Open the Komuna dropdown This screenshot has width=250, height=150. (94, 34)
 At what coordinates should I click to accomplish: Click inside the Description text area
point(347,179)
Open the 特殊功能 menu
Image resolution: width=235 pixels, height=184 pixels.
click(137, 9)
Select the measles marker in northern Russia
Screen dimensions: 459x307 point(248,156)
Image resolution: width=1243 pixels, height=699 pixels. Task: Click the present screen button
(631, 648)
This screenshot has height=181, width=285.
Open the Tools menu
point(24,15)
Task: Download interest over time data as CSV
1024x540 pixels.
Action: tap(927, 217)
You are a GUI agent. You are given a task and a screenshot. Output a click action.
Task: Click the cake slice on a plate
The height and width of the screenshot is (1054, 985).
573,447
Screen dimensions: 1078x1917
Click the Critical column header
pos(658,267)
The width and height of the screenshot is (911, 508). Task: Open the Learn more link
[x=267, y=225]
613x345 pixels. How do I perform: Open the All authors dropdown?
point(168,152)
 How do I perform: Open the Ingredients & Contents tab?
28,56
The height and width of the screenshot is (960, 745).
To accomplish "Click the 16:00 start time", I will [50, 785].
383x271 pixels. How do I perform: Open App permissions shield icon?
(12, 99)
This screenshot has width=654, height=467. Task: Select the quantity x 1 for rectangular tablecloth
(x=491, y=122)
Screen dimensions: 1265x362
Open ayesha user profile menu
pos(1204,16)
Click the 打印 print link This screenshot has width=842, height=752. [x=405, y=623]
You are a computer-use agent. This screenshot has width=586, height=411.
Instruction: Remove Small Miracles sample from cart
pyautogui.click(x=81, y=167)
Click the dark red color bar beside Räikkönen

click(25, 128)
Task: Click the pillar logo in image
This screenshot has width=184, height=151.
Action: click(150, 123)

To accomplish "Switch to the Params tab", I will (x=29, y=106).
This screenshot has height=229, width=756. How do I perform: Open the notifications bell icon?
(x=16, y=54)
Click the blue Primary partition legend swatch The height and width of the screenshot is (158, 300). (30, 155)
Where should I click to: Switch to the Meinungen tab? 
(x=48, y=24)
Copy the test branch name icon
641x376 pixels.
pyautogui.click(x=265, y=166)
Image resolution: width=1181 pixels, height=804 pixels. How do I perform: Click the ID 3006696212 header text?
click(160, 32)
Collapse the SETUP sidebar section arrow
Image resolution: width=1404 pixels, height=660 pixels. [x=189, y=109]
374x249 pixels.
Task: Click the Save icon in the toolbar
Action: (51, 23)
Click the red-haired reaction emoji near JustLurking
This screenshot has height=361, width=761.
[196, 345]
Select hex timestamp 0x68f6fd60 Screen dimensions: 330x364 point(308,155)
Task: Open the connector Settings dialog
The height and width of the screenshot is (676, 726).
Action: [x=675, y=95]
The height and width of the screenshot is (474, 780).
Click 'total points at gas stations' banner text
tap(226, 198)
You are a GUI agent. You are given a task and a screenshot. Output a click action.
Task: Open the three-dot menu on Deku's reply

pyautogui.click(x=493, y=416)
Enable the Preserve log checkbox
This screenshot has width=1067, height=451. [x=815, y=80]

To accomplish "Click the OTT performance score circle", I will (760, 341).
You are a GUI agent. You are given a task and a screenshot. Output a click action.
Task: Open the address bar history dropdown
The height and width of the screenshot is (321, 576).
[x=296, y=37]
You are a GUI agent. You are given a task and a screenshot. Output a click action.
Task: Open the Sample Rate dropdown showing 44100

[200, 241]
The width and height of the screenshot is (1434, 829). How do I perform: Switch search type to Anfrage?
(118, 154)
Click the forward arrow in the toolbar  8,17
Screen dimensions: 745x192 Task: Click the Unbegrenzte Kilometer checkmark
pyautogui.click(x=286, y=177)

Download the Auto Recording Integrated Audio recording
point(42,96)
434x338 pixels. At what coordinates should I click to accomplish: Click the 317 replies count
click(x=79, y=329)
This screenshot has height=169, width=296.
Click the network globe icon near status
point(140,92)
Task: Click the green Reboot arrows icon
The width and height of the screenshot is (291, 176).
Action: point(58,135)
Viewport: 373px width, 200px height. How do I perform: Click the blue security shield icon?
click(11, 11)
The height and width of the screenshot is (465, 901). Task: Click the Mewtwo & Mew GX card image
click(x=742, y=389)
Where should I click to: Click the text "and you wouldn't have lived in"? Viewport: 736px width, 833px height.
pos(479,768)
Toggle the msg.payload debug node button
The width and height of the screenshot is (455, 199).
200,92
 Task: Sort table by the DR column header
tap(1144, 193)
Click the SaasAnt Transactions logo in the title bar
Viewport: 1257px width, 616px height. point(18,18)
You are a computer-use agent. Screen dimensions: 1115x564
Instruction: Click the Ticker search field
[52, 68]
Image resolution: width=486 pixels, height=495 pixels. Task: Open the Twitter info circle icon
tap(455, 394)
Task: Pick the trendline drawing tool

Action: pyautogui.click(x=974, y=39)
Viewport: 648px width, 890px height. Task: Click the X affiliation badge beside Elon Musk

→ **TASK TO CARRY OUT**:
Please report every line among the entries that includes "will".

→ **RESULT OF THIS EXERCISE**:
To accomplish "Click the 16:00 start time", I will [50, 785].
To accomplish "Switch to the Params tab", I will (x=29, y=106).
To accomplish "Click the OTT performance score circle", I will (760, 341).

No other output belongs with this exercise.